● **Short problem**:
Copy out each line of the listing below that contains the string "field".

"""

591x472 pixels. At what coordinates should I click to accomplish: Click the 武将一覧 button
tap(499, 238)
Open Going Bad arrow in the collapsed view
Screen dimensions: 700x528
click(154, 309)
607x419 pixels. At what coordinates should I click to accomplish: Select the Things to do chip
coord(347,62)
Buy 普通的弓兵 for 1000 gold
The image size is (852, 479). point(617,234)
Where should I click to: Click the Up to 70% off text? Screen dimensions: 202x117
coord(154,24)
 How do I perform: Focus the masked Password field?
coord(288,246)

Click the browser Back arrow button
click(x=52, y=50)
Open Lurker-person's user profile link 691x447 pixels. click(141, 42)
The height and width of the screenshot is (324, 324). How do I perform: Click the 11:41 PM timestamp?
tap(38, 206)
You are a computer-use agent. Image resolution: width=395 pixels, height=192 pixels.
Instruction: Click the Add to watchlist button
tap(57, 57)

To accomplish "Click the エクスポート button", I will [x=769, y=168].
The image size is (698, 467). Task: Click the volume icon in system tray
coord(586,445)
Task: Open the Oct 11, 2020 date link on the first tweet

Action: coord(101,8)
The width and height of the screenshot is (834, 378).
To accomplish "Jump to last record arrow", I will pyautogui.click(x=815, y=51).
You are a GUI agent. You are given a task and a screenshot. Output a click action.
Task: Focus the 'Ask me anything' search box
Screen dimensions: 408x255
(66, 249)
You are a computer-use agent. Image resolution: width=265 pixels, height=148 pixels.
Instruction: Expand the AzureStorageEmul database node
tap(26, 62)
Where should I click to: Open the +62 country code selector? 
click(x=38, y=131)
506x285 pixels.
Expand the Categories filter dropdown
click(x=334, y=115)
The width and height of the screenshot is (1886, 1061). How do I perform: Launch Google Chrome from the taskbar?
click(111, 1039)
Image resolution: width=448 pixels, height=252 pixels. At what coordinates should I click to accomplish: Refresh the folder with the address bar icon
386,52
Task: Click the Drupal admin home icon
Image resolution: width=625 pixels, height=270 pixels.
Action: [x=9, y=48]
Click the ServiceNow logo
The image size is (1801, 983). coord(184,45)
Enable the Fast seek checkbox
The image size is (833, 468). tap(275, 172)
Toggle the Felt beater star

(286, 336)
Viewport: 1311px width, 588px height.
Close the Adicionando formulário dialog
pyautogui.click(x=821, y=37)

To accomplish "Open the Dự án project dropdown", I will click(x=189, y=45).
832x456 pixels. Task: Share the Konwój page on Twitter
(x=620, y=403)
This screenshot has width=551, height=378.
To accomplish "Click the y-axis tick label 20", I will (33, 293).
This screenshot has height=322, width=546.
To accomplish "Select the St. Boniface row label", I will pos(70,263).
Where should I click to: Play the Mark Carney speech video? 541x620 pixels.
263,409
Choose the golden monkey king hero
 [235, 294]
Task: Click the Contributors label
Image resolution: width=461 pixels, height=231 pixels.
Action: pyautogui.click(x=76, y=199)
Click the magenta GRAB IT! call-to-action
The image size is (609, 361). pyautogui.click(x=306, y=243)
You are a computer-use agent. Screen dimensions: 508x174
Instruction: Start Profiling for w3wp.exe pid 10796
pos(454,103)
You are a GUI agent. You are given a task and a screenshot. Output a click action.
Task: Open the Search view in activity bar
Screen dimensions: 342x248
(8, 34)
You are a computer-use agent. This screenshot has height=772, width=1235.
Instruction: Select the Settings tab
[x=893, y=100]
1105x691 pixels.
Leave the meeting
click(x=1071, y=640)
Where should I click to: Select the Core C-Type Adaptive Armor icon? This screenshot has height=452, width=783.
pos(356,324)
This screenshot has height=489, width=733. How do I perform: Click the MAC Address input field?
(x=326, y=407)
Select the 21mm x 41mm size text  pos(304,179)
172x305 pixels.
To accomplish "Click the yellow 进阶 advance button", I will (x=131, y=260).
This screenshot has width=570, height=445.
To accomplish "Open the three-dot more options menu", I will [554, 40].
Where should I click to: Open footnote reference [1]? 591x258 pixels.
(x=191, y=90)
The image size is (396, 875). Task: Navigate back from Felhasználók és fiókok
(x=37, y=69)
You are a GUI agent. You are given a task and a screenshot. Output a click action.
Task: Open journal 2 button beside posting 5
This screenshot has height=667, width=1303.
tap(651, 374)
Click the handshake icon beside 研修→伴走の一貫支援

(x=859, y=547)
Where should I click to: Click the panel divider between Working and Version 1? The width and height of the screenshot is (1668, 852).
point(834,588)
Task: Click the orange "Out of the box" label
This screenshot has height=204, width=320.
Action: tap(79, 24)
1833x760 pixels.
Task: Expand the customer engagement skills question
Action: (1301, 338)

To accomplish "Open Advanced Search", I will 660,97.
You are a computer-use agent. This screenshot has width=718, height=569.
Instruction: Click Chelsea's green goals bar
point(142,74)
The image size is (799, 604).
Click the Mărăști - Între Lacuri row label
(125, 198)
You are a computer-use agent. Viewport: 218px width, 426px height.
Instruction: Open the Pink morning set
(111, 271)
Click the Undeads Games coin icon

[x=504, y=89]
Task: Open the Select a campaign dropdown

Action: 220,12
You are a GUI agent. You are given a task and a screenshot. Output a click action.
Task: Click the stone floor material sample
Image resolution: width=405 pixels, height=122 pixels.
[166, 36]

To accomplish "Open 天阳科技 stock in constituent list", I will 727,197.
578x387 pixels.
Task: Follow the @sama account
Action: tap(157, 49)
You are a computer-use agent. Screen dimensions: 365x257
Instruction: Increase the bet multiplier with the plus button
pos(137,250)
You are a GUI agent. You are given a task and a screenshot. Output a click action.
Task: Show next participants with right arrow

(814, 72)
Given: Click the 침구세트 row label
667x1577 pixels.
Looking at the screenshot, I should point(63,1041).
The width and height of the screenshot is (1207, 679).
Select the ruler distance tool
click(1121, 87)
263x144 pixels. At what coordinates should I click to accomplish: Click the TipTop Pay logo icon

"""

● **Problem solution**:
 How do I perform: Focus the masked Password field?
This screenshot has height=489, width=733. How do I perform: Click the MAC Address input field?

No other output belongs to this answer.